* begin Items *
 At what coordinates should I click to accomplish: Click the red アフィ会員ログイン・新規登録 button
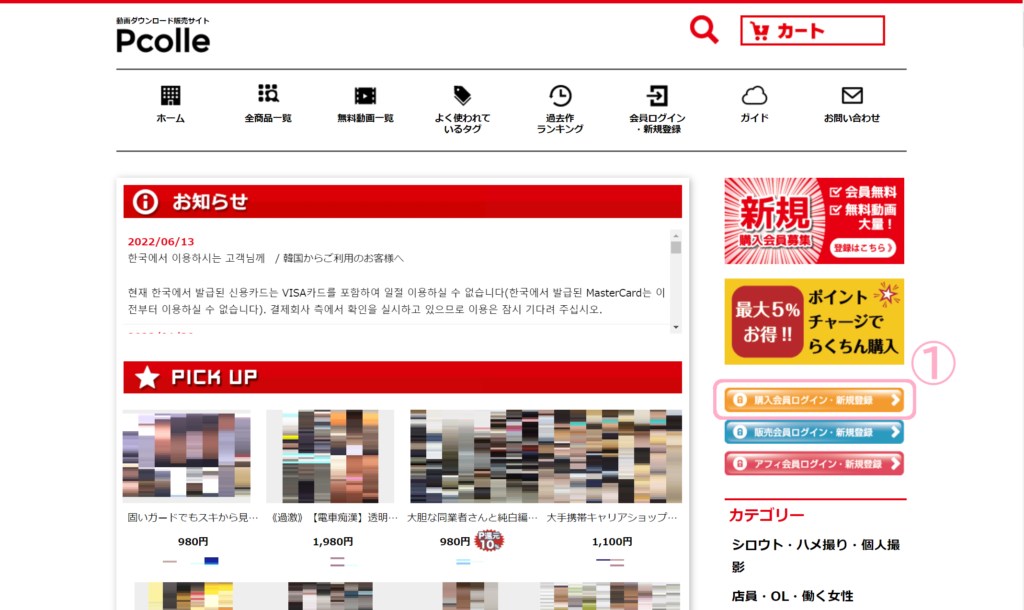pos(814,463)
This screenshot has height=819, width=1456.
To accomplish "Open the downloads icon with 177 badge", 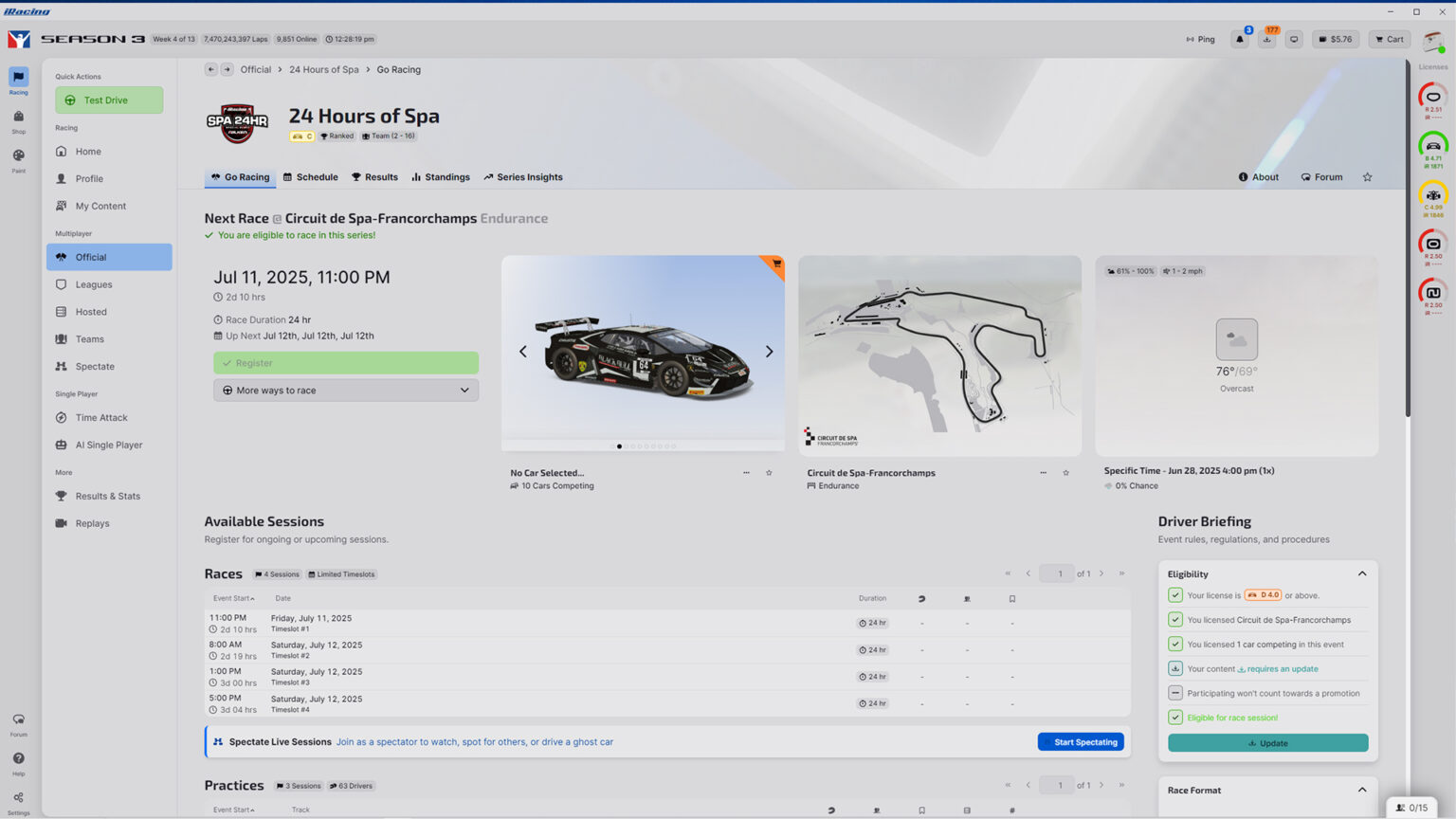I will (1266, 40).
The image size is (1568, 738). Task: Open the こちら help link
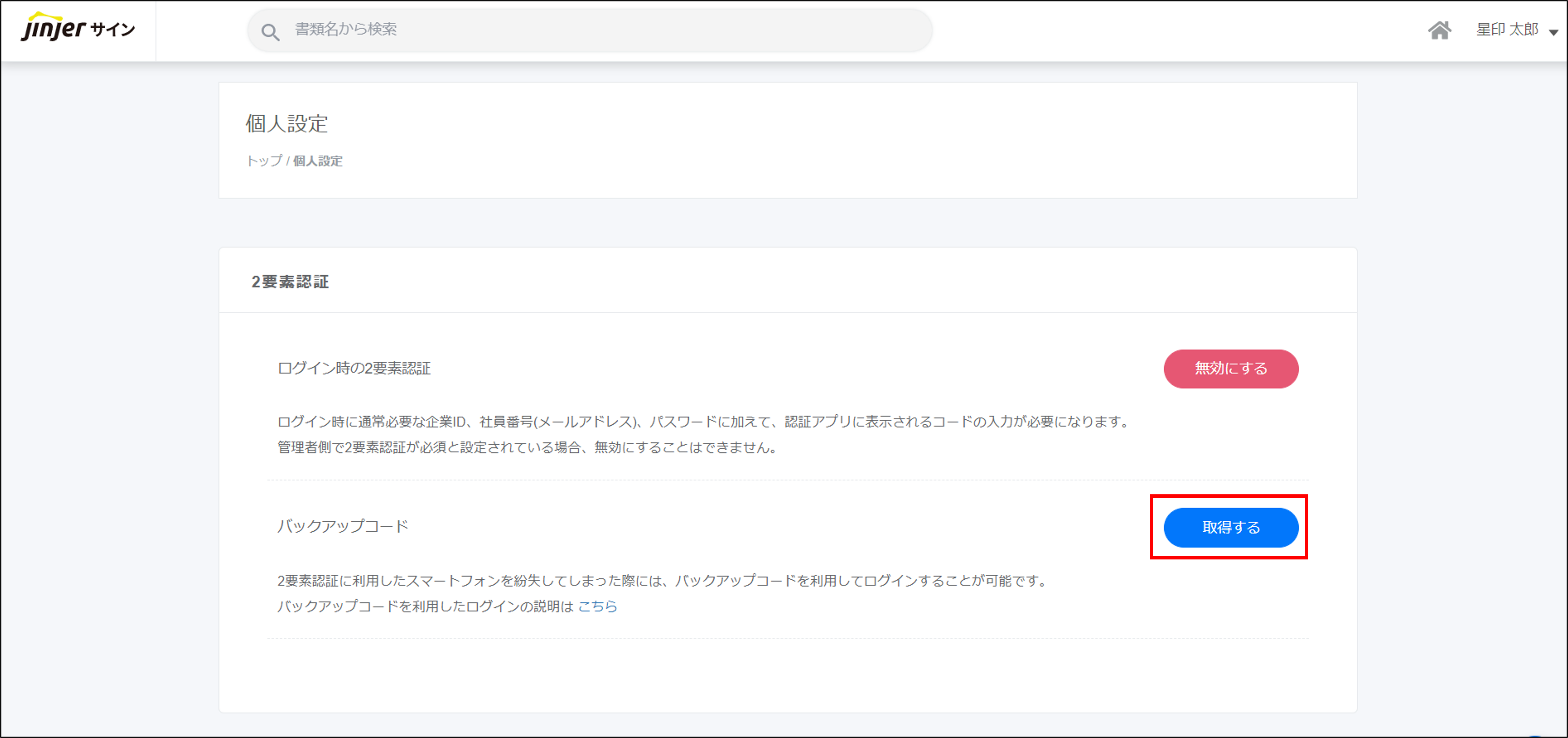tap(597, 606)
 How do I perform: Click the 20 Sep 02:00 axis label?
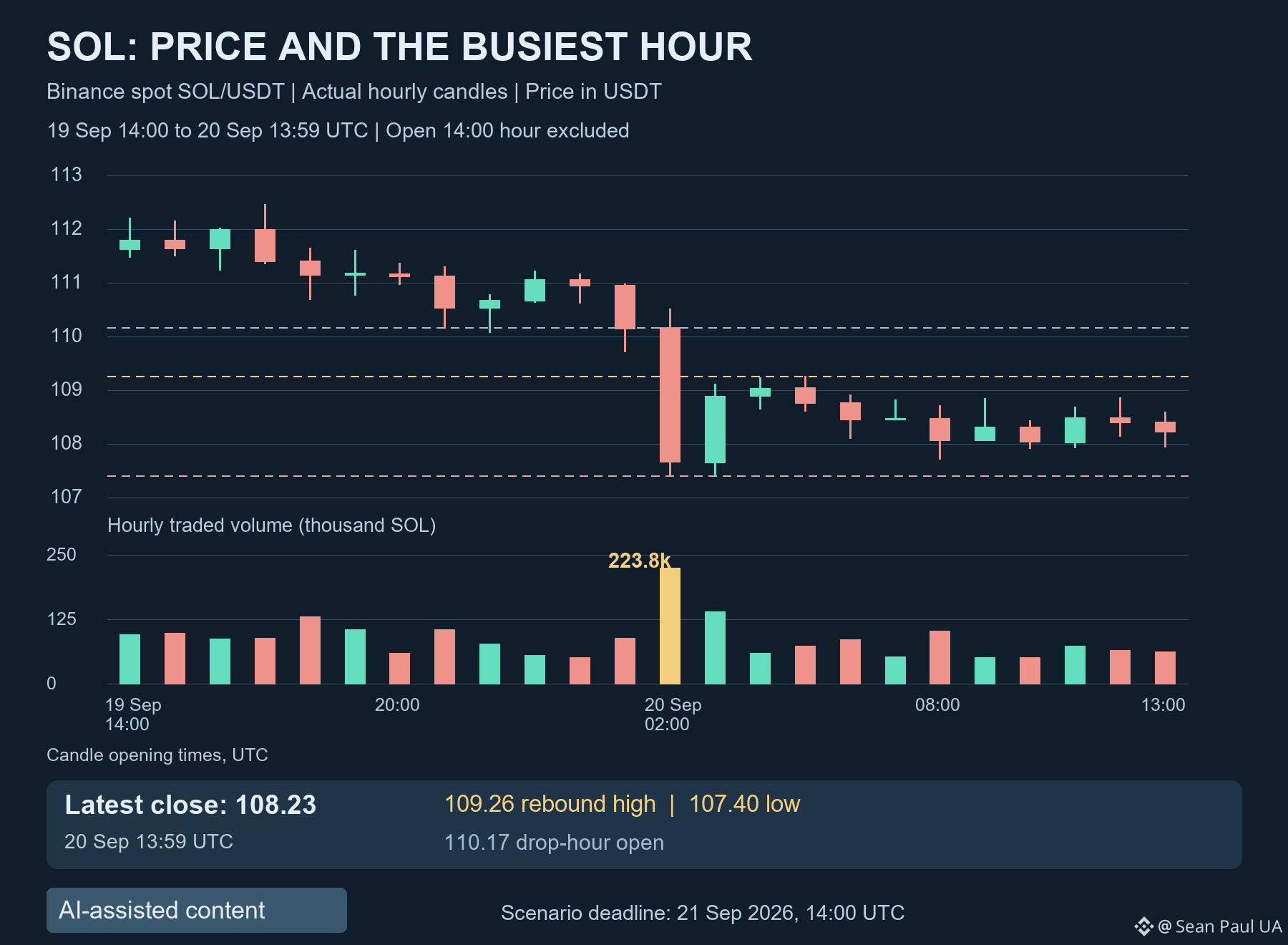point(673,714)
* end Items *
Your goal:
Put the lines from the one containing "The image size" through the end of the rows, both included, into a JSON list of strings with one string per line. Skip blank lines and leave the pictures out.

Written reply:
[
  "The image size is (1568, 738). Task: Open the こちら help link",
  "tap(597, 606)",
  " How do I perform: Click the 20 Sep 02:00 axis label?",
  "point(673,714)"
]